El Consejo Nacional para la Niñez y la Adolescencia (Conani) ha revelado que el centro donde fueron hallados 14 menores de edad en un operativo realizado el pasado domingo en Haina, ya había sido intervenido por las autoridades hace aproximadamente un año. La presidenta ejecutiva de Conani, Ligia Pérez Peña, confirmó que en septiembre del 2022 se detectó la presencia de niños en el establecimiento y se coordinó una intervención con las autoridades competentes.
Durante la intervención del año anterior, el centro fue cerrado debido a que no contaba con la autorización necesaria para operar como un lugar de cuidado de menores. La situación fue denunciada por la oficina de Conani en Haina, que tomó medidas inmediatas para proteger a los niños involucrados. Sin embargo, a pesar de esta acción, el establecimiento continuó funcionando, lo que ha generado preocupación sobre la efectividad de las intervenciones realizadas por las autoridades.
Reacciones y medidas posteriores
La reciente intervención ha suscitado reacciones tanto en la comunidad como en el ámbito gubernamental. Pérez Peña expresó su consternación por el hecho de que el centro haya seguido operando a pesar de las advertencias anteriores. “Es inaceptable que un lugar que ya había sido cerrado por irregularidades haya vuelto a abrir sus puertas”, afirmó la funcionaria en una rueda de prensa.
Las denuncias sobre el maltrato a los menores en este centro han sido constantes, lo que ha llevado a Conani a reforzar sus esfuerzos de supervisión y control sobre los centros de atención infantil en el país. La presidenta de Conani anunció que se implementarán medidas más estrictas para garantizar que los centros cumplan con las normativas establecidas y que se realicen inspecciones regulares para evitar que situaciones similares se repitan.

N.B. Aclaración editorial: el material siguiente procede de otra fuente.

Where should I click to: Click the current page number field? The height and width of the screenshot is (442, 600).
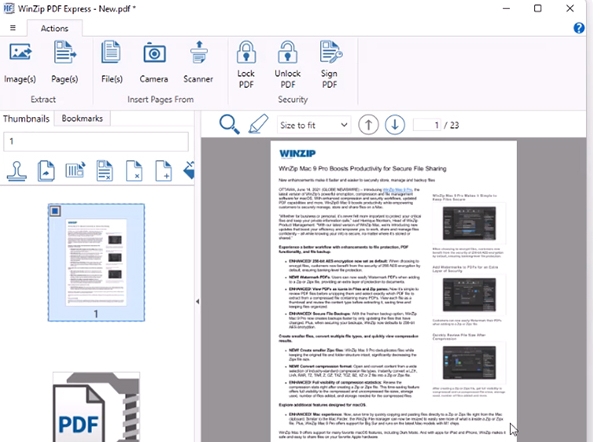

Este caso pone de relieve la necesidad de un sistema más robusto de protección infantil en la República Dominicana. La intervención de Haina no es un hecho aislado; refleja una problemática más amplia que afecta a muchos niños en el país. Las autoridades están bajo presión para asegurar que todos los menores estén protegidos y que los centros que operan en el país cumplan con los estándares de cuidado adecuados.
La situación también ha llevado a un llamado a la acción por parte de organizaciones no gubernamentales y activistas que abogan por los derechos de los niños. Estos grupos han instado al gobierno a tomar medidas más decisivas para erradicar el maltrato infantil y asegurar que todos los menores tengan acceso a un entorno seguro y saludable.